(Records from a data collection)
* * * * * * *

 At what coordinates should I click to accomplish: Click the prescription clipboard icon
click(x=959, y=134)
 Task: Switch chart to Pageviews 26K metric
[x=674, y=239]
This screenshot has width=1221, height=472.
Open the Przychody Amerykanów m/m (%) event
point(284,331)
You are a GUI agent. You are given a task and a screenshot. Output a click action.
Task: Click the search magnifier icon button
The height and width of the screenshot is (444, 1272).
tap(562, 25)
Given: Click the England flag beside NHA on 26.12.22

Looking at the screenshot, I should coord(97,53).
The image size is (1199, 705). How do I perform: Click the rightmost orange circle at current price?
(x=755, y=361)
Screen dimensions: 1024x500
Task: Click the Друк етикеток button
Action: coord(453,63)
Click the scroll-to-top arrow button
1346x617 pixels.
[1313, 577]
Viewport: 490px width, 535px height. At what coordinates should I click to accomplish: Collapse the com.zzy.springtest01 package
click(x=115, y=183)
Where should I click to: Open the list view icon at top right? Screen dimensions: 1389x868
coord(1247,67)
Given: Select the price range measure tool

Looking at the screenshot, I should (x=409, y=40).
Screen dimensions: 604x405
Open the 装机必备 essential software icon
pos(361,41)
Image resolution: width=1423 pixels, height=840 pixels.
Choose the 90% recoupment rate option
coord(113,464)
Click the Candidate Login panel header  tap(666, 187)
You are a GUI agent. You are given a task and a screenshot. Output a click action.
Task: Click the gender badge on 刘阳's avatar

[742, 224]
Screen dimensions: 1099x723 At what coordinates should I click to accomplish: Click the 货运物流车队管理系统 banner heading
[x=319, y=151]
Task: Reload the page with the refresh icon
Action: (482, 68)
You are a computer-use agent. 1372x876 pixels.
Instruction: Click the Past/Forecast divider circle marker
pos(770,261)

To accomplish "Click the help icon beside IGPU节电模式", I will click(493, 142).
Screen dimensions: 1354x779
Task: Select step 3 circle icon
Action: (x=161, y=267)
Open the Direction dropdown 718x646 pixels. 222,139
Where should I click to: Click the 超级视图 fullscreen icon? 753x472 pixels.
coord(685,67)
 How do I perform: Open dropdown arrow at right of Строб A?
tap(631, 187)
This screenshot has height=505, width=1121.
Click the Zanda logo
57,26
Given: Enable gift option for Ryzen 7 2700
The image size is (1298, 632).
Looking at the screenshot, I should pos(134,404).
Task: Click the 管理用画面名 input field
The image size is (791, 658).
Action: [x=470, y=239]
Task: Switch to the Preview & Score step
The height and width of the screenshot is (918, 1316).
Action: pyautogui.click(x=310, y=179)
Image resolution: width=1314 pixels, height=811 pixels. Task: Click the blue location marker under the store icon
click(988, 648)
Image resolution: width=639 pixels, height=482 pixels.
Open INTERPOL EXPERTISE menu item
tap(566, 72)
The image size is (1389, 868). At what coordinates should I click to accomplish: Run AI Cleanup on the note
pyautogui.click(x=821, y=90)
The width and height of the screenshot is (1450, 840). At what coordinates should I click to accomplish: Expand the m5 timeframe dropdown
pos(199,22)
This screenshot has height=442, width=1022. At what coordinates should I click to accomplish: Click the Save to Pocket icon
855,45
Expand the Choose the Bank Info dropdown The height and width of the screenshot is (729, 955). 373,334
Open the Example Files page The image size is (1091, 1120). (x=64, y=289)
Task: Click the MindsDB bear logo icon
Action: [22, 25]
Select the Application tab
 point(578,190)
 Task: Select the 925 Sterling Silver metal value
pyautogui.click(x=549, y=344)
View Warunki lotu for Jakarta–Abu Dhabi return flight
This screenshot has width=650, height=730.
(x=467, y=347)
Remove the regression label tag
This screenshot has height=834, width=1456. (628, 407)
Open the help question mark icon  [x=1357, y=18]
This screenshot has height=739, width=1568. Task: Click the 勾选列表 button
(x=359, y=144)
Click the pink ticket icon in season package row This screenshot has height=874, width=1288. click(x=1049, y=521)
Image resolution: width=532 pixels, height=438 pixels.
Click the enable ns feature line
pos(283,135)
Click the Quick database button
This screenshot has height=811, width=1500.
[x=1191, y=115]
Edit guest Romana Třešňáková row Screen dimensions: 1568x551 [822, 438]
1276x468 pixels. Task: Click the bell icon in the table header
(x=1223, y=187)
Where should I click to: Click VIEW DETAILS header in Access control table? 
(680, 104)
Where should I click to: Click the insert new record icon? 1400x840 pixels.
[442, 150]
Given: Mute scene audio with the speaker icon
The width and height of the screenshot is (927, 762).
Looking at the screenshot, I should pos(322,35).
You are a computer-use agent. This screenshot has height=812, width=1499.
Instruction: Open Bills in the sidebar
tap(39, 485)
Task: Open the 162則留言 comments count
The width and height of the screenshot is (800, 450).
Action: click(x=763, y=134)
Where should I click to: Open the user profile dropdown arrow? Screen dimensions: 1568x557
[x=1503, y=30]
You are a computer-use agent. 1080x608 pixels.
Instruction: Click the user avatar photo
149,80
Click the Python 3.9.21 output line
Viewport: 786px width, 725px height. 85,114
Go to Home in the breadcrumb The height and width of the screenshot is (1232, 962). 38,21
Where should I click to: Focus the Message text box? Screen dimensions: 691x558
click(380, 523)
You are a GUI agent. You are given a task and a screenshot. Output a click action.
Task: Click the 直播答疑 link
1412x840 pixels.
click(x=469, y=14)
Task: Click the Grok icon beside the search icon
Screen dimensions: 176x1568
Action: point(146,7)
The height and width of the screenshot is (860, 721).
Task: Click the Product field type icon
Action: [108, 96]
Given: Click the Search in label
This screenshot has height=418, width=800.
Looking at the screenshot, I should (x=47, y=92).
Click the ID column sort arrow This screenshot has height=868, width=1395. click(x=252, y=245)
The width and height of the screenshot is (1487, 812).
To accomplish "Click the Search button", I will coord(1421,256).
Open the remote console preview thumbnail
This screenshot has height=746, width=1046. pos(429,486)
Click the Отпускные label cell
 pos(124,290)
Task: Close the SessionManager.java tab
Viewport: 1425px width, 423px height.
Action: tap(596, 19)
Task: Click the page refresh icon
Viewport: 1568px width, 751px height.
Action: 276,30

* * * * * * *

**What you should do:** Show every line of the records above that has the word "arrow" in it.

**Expected answer:**
Click the scroll-to-top arrow button
 How do I perform: Open dropdown arrow at right of Строб A?
Where should I click to: Open the user profile dropdown arrow? Screen dimensions: 1568x557
Click the ID column sort arrow This screenshot has height=868, width=1395. click(x=252, y=245)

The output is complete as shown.